BOSTON — U.S. Rep. Lori Trahan has been hit with yet another complaint that accuses her of violating financial reporting rules ahead of the 2018 election.

The complaint, filed Wednesday by the Foundation for Accountability and Civic Trust, alleges that Trahan may have broken campaign finance laws by making sizable loans to her campaign in the months ahead of a contentious primary election. The conservative watchdog group based in Washington, D.C., asks the Office of Congressional Ethics to investigate the source of the loans.

"Rep. Trahan’s repeated failure to properly disclose her assets was at best grossly negligent, and at worst a willful and deceitful effort to conceal those assets and campaign funding in direct violation of federal law," Kendra Arnold, the group's executive director, said in a statement.

Trahan, a Westford Democrat, loaned herself a total of $371,000 last year as part of her bid to win the 3rd Congressional District seat previously held by Rep. Niki Tsongas.

The money helped fund last-minute advertising that some say helped the political newcomer clinch the Democratic nomination in a 10-way primary last September, which she won by 145 votes following a recount between her and Democrat Dan Koh. She went on to defeat Republican Rick Green and independent Mike Mullen in the Nov. 6 election.

The complaint is similar to one filed three weeks ago with the Federal Election Commission by the Campaign Legal Center, a Washington D.C.-based watchdog. It suggests that Trahan didn't have enough revenue and assets to cover those loans, based on her personal financial disclosures filed with the clerk of the U.S. House of Representatives.

Gretchen Grosky, Trahan's spokeswoman, denied any wrongdoing and criticized the latest complaint for "containing a number of inaccuracies."

"Rep. Trahan complied with regulations set forth by the FEC and the Committee on Ethics regarding her campaign finances and personal financial disclosures, and this complaint is without merit," Grosky said in a statement.

Trahan used personal assets, including $265,000 in income from her consulting business, a home equity loan and joint checking accounts, to finance the campaign loans, Grosky said.

A Boston Globe report, which first raised the allegations, suggested the loans were backed by Trahan’s husband, David, a real estate developer.

While candidates can loan themselves unlimited funds, family members are limited to contributions of $2,700 per election cycle, according to federal campaign finance rules.
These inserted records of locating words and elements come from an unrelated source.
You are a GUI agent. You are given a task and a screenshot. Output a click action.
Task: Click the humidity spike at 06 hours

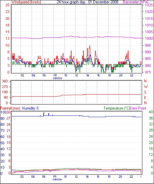click(x=44, y=114)
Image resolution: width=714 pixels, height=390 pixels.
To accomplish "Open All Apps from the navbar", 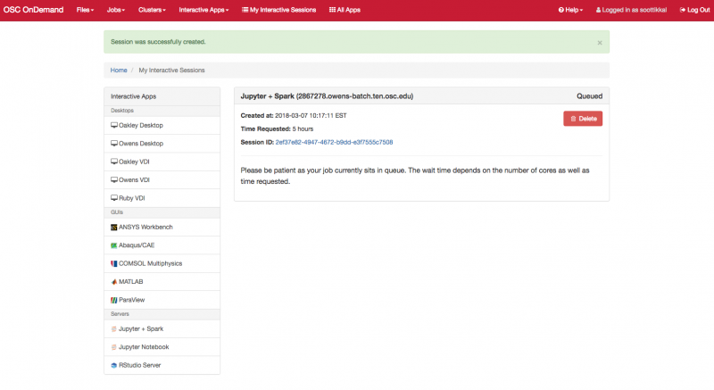I will click(345, 10).
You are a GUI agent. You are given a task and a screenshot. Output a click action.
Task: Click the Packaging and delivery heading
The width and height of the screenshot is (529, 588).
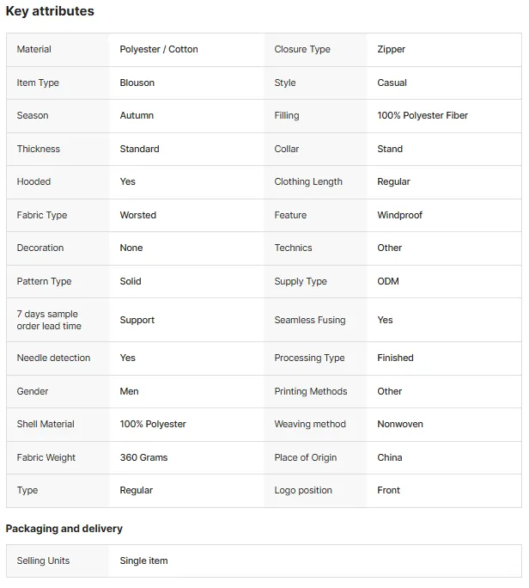click(64, 529)
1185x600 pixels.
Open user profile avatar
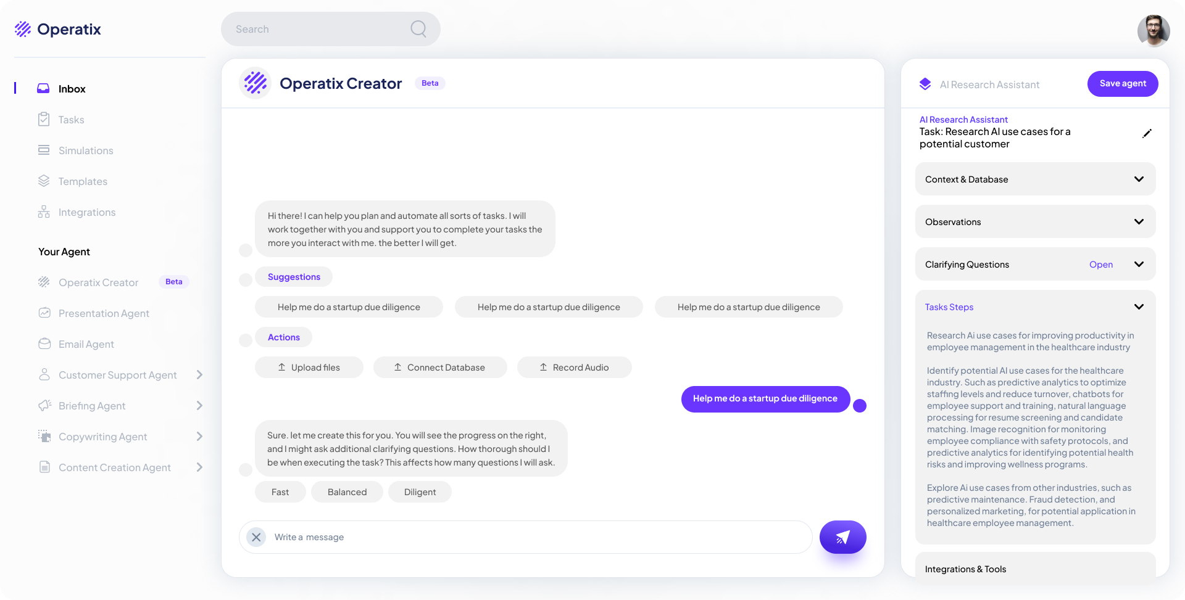(1153, 30)
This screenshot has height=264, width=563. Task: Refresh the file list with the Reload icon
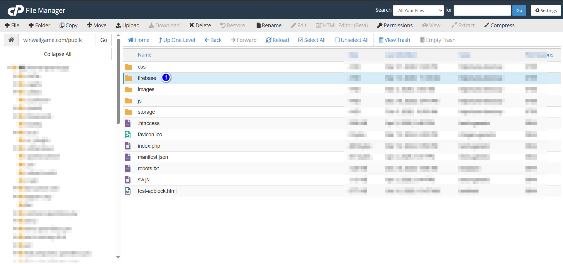[268, 40]
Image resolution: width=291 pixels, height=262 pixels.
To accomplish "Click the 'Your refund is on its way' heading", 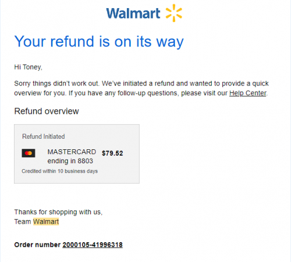I will tap(99, 41).
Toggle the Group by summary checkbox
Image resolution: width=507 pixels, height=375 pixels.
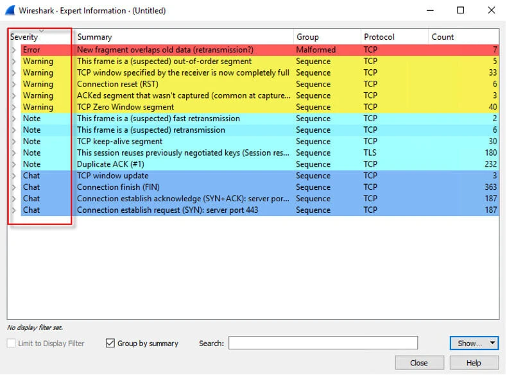click(110, 344)
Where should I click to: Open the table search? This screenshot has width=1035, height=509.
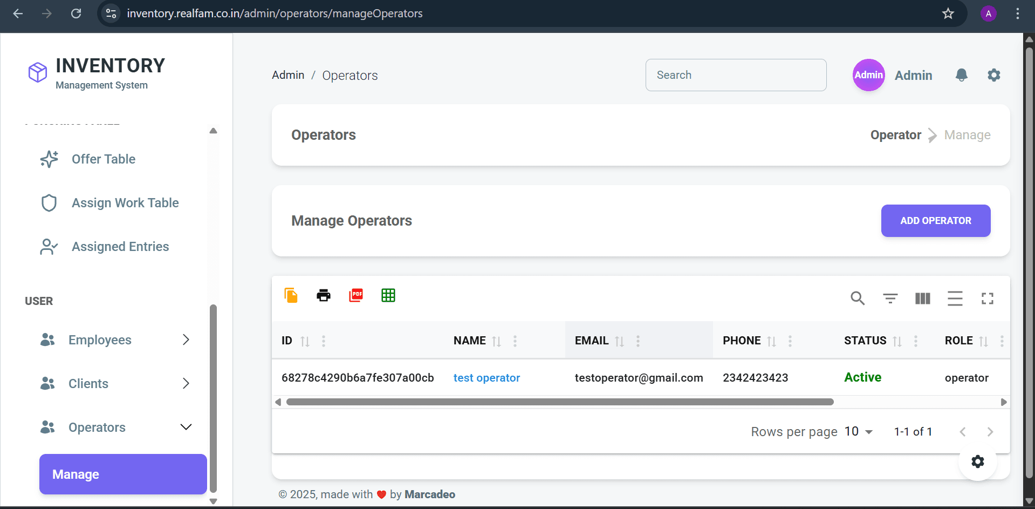[x=858, y=298]
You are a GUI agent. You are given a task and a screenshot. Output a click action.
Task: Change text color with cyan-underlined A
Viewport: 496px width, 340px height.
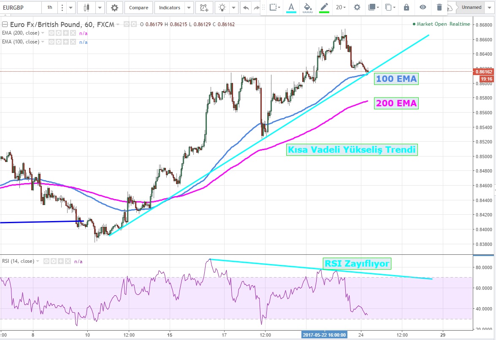point(291,7)
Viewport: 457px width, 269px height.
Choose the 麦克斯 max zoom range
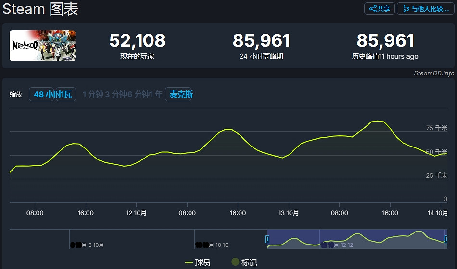coord(181,95)
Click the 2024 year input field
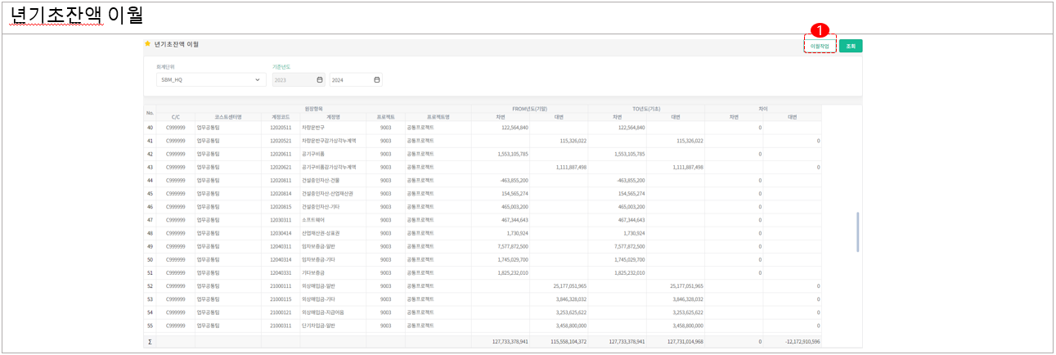This screenshot has width=1056, height=355. pos(350,80)
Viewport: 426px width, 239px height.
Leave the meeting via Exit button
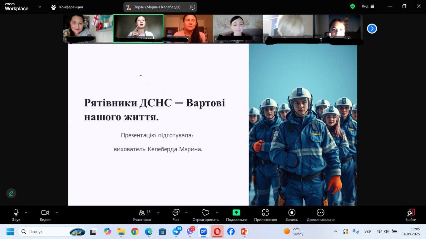pos(411,214)
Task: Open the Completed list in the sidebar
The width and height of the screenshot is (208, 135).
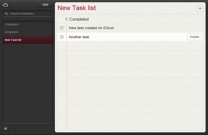Action: tap(12, 24)
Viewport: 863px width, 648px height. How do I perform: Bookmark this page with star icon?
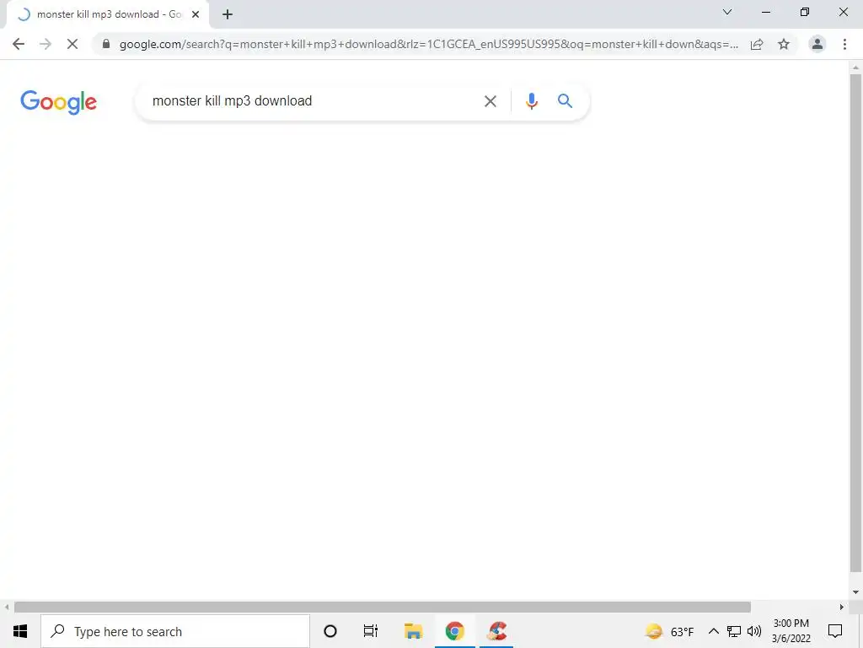(x=784, y=44)
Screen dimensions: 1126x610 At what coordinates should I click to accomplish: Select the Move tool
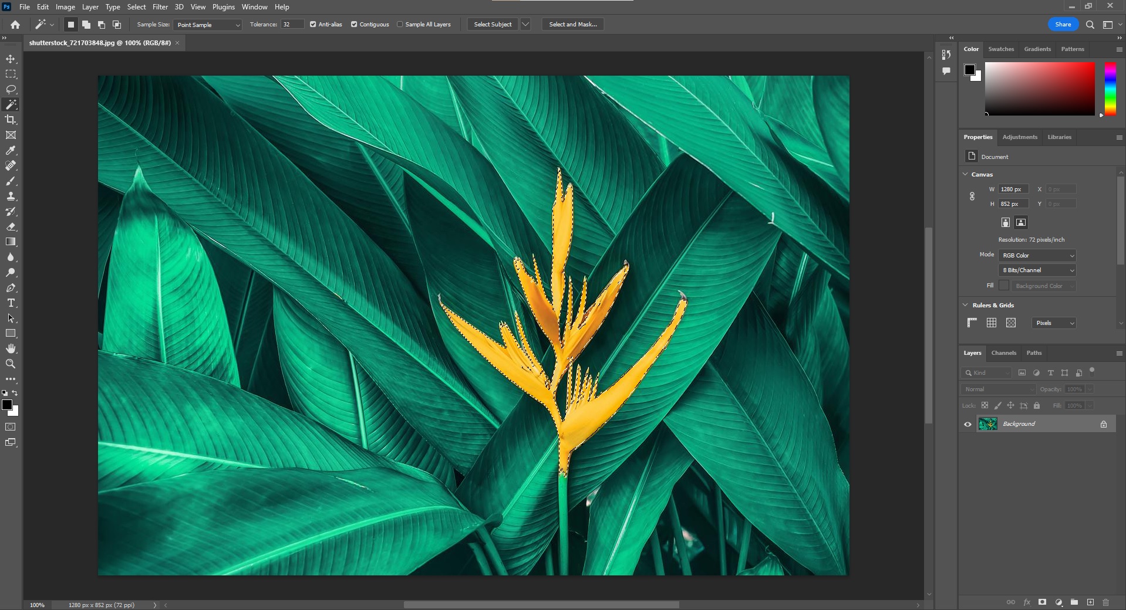[11, 59]
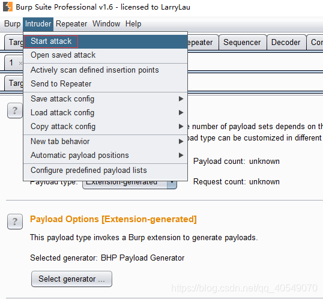
Task: Open help for the Payload Sets section
Action: coord(15,110)
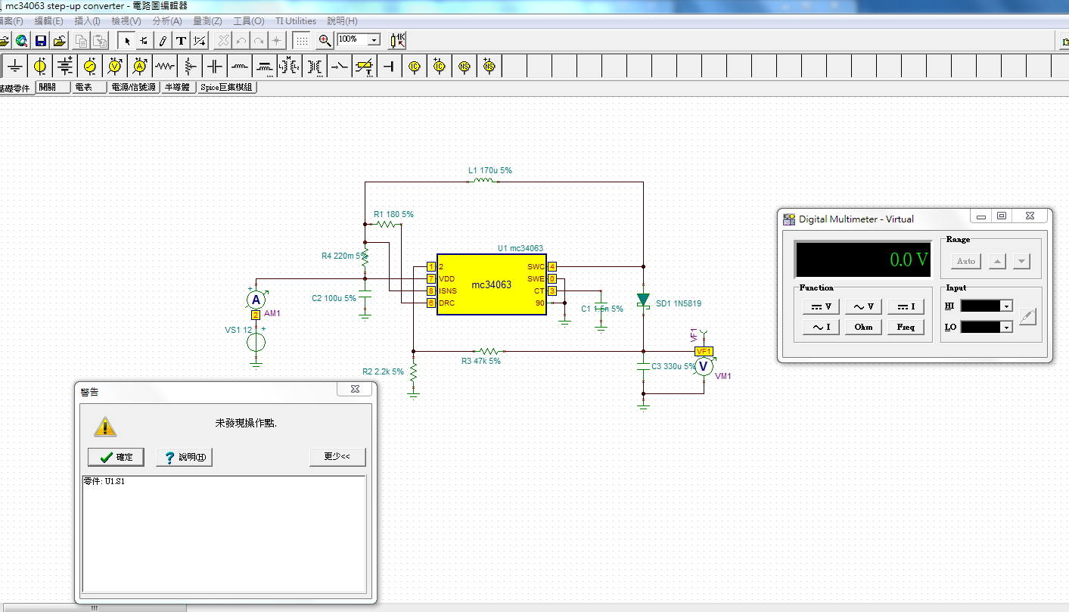The image size is (1069, 612).
Task: Click the save diskette icon
Action: pyautogui.click(x=41, y=40)
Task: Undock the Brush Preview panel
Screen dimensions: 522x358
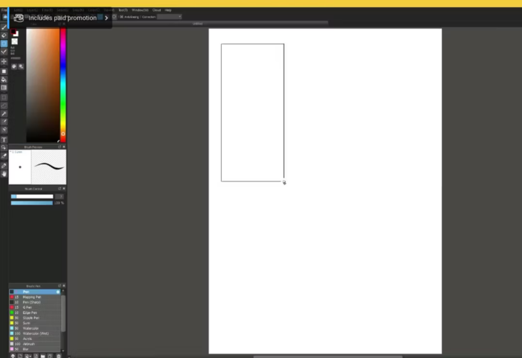Action: click(59, 147)
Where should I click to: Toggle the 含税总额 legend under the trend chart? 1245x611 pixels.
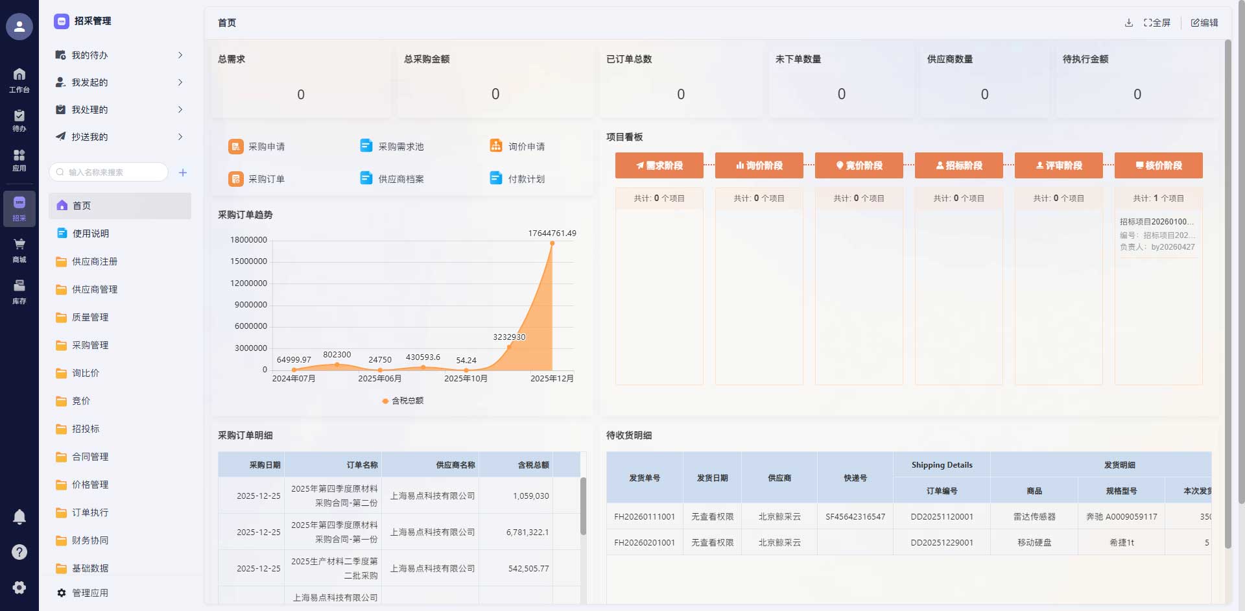[402, 401]
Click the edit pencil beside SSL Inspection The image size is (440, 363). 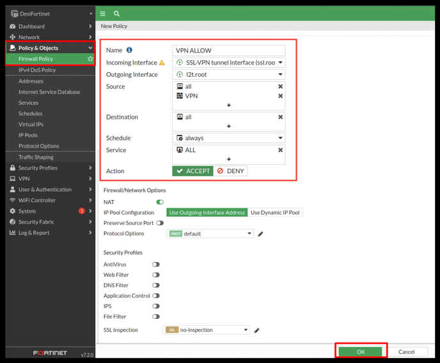coord(256,330)
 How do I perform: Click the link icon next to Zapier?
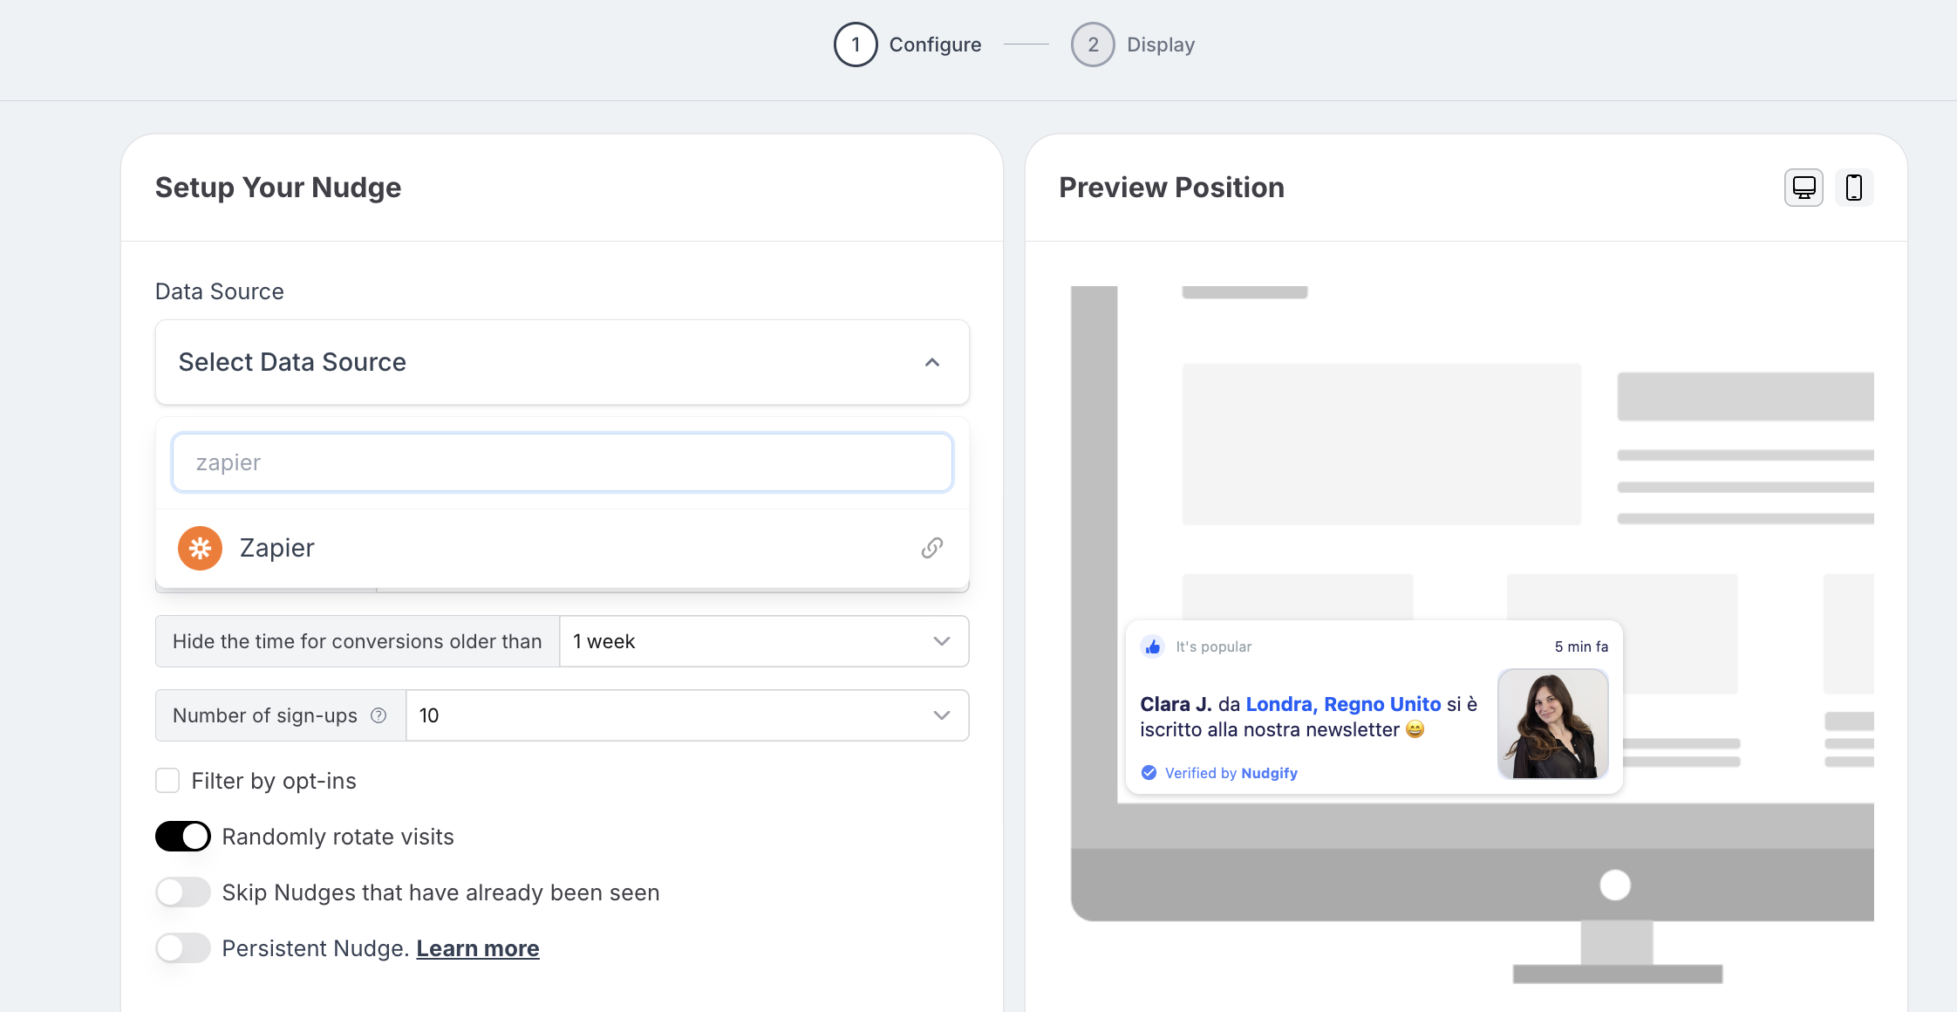932,548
Trahan amended her personal financial disclosures filed with the House clerk multiple times, adding a joint banking account and a $71,000 home equity loan, after questions were raised about the money she’d given to her campaign.

The campaign loans were made over a period of several months, according to disclosures filed with the Federal Election Commission.

Trahan's personal financial disclosures listed revenues and assets ranging from $2.4 million to $8.2 million, most of which belong to her husband. They include $361,000 in income from her job in 2017, as well as a handful of joint bank accounts.

The largest asset Trahan personally owns is her consulting business, valued at between $250,001 and $500,000 at its peak last year.

The group behind the most recent complaint has called for investigations into dozens of Democrats since it was founded in 2015. Its targets have included former Secretary of State Hillary Clinton, Massachusetts Sen. Elizabeth Warren and California Sen. Kamala Harris, according to the Center for Responsive Politics, which tracks spending by third-party electioneering groups.

Most of its funding comes from "dark money" sources, according to the center, making it nearly impossible to trace who is paying its activities.

The group's former executive director was Matthew Whitaker, a former U.S. attorney tapped by Republican President Donald Trump last year to serve temporarily as attorney general.